Exactly how many lines in the listing contain "Close"? Respond with the number and nothing more.

-------- Input data

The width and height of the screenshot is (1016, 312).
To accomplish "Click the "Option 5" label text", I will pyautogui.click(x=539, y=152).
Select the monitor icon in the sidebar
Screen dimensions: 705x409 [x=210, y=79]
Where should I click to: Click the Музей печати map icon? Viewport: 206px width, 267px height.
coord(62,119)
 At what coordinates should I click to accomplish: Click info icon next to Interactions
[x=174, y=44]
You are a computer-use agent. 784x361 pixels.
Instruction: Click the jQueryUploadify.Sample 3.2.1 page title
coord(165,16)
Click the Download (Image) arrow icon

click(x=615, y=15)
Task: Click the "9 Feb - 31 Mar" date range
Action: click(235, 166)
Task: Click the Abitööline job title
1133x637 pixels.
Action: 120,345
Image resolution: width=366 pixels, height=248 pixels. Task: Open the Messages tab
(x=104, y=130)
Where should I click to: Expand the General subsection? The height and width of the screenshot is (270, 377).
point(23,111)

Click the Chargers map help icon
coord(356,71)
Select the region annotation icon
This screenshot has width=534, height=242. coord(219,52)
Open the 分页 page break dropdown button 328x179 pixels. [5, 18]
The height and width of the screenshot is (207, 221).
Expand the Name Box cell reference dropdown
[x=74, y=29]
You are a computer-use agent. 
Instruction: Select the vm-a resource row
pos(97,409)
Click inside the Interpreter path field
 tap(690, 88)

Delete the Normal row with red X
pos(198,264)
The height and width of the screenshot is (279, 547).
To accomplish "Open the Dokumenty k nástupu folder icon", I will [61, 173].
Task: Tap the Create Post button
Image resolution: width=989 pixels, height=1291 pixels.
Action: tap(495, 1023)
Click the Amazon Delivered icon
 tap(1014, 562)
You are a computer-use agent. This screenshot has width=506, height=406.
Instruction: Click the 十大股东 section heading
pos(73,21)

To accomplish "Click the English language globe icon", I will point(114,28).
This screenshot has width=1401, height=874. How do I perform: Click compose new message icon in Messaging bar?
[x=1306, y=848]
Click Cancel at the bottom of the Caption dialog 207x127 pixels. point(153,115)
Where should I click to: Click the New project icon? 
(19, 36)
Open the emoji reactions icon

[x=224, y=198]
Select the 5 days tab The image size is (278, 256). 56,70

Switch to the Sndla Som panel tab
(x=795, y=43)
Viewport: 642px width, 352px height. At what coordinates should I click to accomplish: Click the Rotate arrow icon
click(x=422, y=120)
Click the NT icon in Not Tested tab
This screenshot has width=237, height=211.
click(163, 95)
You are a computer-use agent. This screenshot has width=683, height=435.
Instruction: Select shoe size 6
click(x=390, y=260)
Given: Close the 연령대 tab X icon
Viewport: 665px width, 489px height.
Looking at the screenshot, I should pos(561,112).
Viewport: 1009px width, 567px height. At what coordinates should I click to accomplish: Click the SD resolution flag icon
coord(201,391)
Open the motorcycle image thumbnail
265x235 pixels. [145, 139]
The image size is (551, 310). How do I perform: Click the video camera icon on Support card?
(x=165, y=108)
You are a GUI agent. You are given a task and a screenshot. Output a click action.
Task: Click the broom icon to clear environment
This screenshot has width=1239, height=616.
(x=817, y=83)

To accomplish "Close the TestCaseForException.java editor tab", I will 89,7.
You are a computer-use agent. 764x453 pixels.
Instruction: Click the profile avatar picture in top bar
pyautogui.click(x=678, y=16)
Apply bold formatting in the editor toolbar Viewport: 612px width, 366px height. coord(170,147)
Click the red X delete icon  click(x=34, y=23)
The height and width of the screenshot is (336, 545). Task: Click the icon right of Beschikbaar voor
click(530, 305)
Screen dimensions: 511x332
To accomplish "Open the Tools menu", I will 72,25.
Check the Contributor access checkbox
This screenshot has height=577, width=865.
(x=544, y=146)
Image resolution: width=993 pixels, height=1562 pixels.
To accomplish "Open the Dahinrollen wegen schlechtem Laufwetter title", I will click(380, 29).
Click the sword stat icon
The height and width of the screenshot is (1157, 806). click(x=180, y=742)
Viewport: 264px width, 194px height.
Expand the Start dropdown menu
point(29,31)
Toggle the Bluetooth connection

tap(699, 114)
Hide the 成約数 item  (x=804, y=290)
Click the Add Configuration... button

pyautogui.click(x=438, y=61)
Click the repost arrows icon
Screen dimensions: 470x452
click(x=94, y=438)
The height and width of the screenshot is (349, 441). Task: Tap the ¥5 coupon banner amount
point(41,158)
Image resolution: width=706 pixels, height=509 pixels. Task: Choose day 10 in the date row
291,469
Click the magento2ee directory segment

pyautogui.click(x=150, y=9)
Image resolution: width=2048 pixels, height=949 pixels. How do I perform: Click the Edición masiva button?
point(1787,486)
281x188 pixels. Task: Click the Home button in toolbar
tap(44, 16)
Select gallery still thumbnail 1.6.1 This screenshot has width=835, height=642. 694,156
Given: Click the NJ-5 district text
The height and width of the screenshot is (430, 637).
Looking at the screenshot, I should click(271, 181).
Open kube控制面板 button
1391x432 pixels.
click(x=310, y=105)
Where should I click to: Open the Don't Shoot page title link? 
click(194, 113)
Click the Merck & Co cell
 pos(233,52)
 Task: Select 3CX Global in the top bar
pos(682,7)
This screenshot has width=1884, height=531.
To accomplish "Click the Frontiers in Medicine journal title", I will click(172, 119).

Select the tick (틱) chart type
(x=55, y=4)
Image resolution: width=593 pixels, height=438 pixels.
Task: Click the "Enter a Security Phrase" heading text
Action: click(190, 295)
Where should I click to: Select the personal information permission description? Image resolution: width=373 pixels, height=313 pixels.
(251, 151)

----------------

Answer below => 2